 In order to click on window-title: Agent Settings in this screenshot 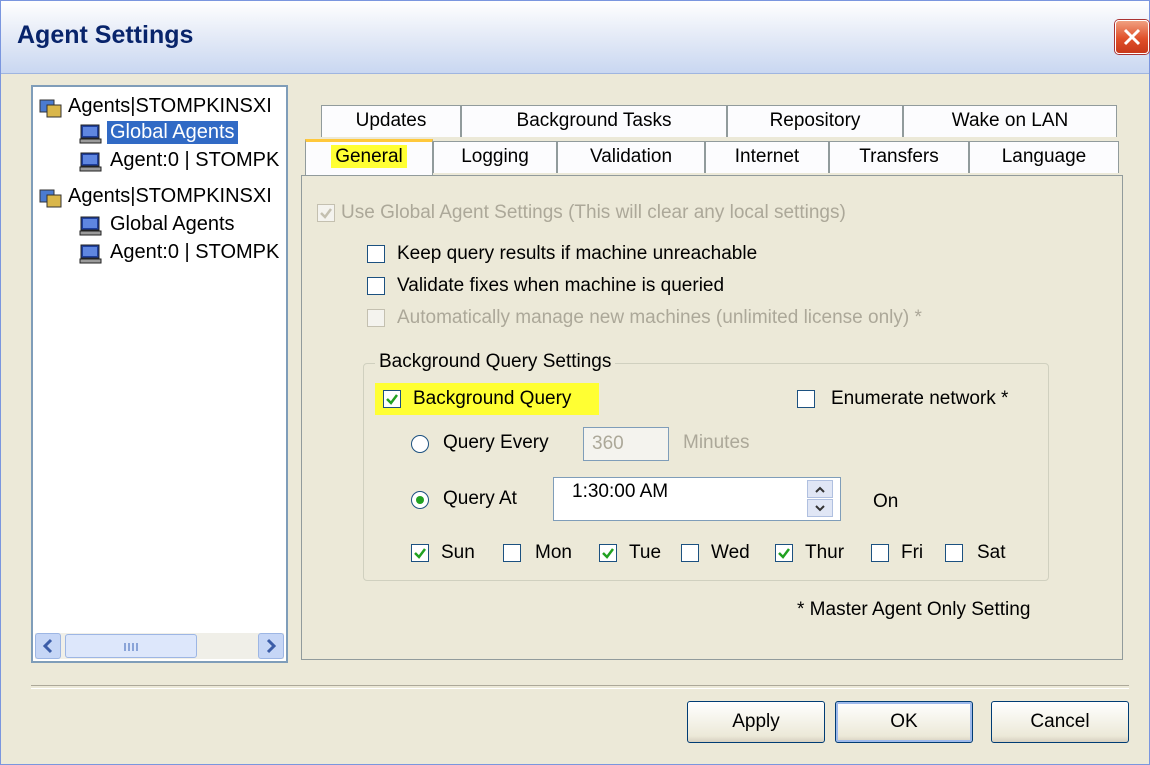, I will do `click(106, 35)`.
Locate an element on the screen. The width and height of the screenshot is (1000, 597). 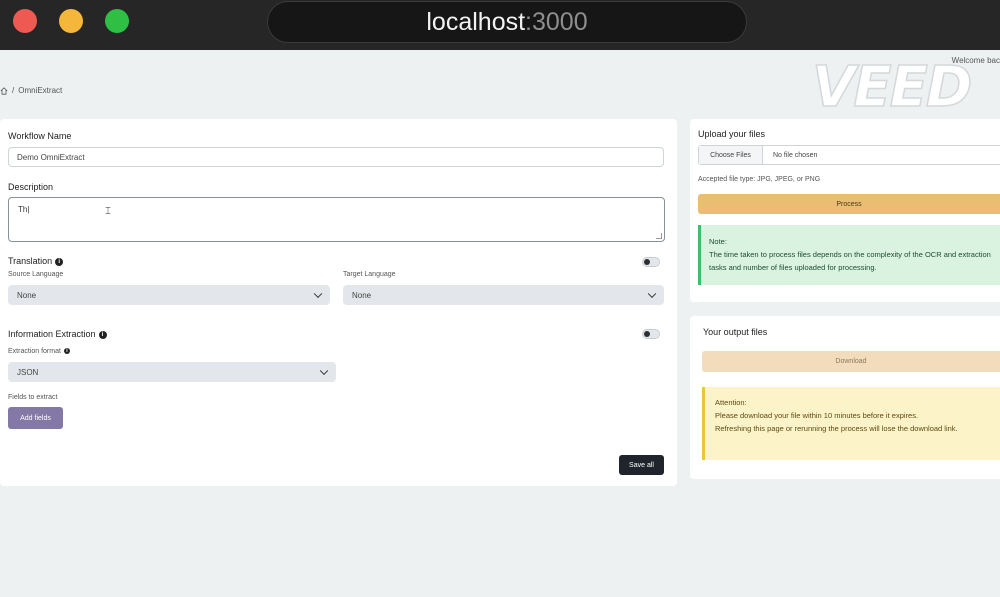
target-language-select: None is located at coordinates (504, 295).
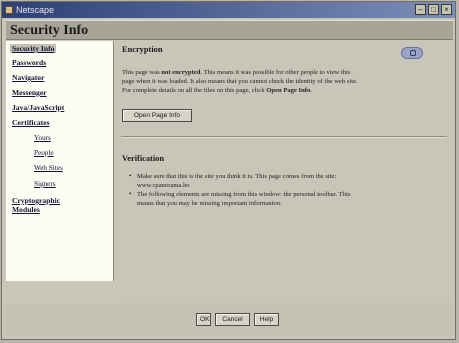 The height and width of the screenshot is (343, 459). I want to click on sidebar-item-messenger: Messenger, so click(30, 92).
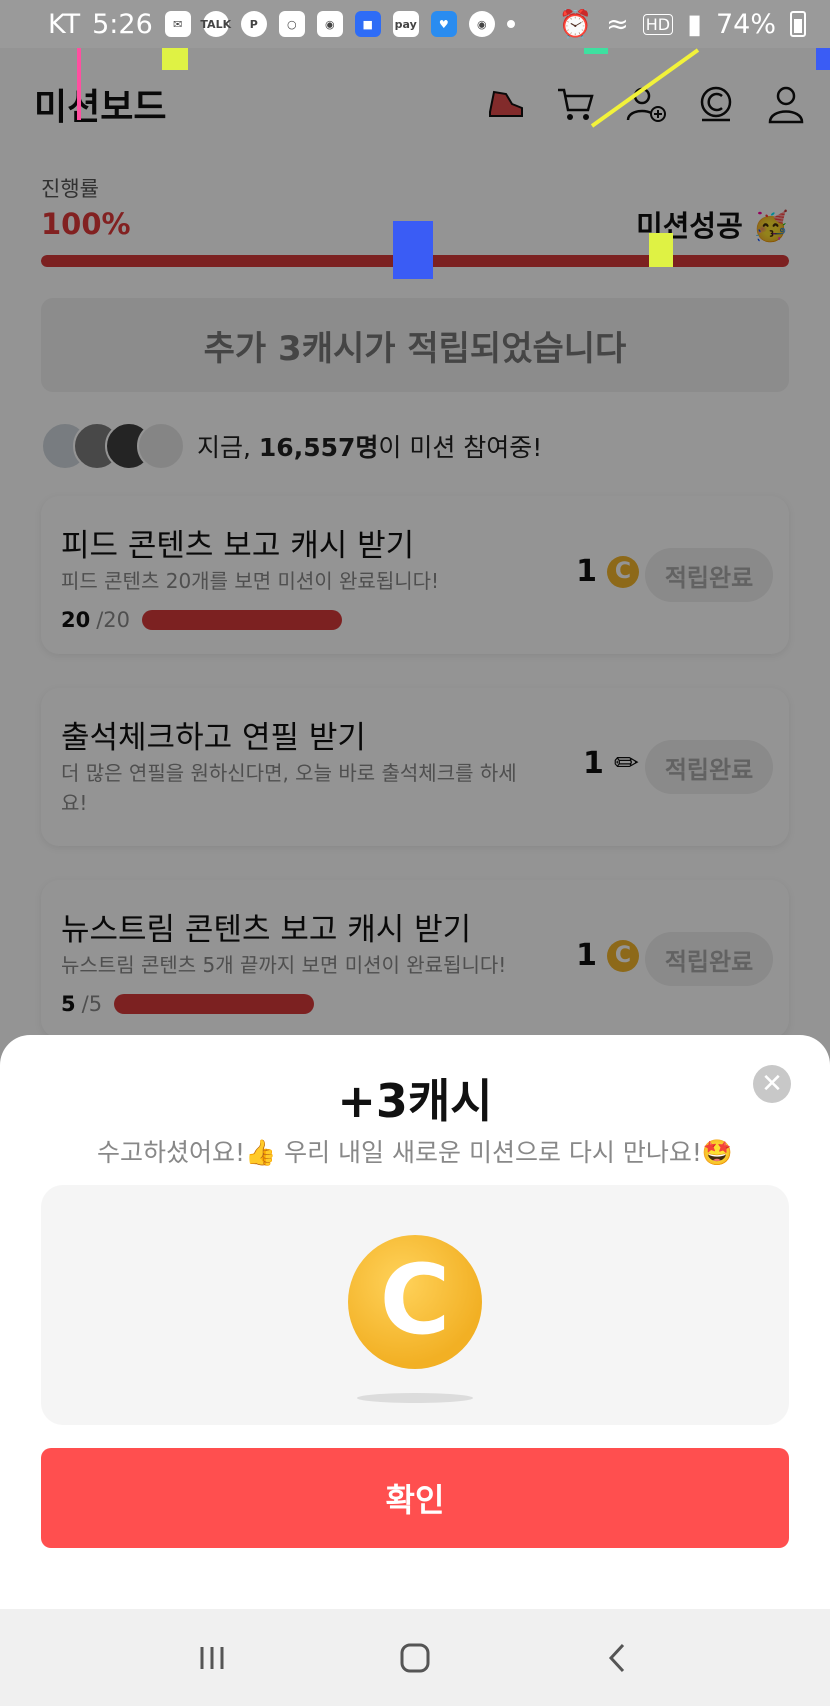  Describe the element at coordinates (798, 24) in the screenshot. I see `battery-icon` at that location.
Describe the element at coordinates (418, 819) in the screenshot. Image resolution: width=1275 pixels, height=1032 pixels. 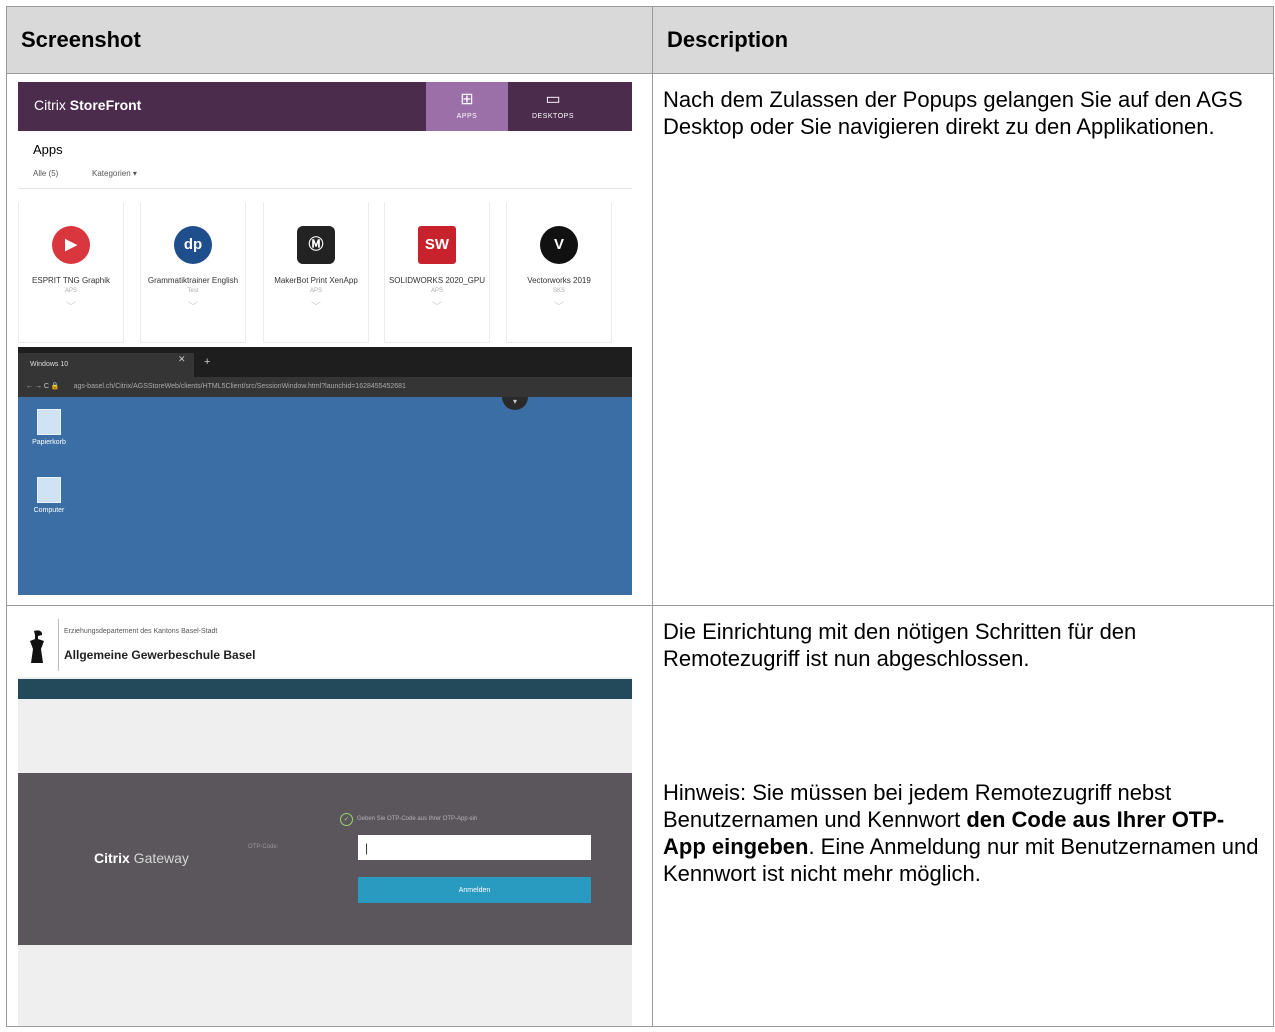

• • • • •

WORK ITEM – Give back every row from the one containing "Locate an element" down to the final row, both included, copied word for word. Leave the pictures out.

RESULT OF THE EXERCISE –
Locate an element on the screen. The width and height of the screenshot is (1000, 597). 
target-language-select: None is located at coordinates (504, 295).
 The height and width of the screenshot is (343, 459). I want to click on sidebar-item-messenger: Messenger, so click(30, 92).
  Describe the element at coordinates (798, 24) in the screenshot. I see `battery-icon` at that location.
Describe the element at coordinates (418, 819) in the screenshot. Image resolution: width=1275 pixels, height=1032 pixels. 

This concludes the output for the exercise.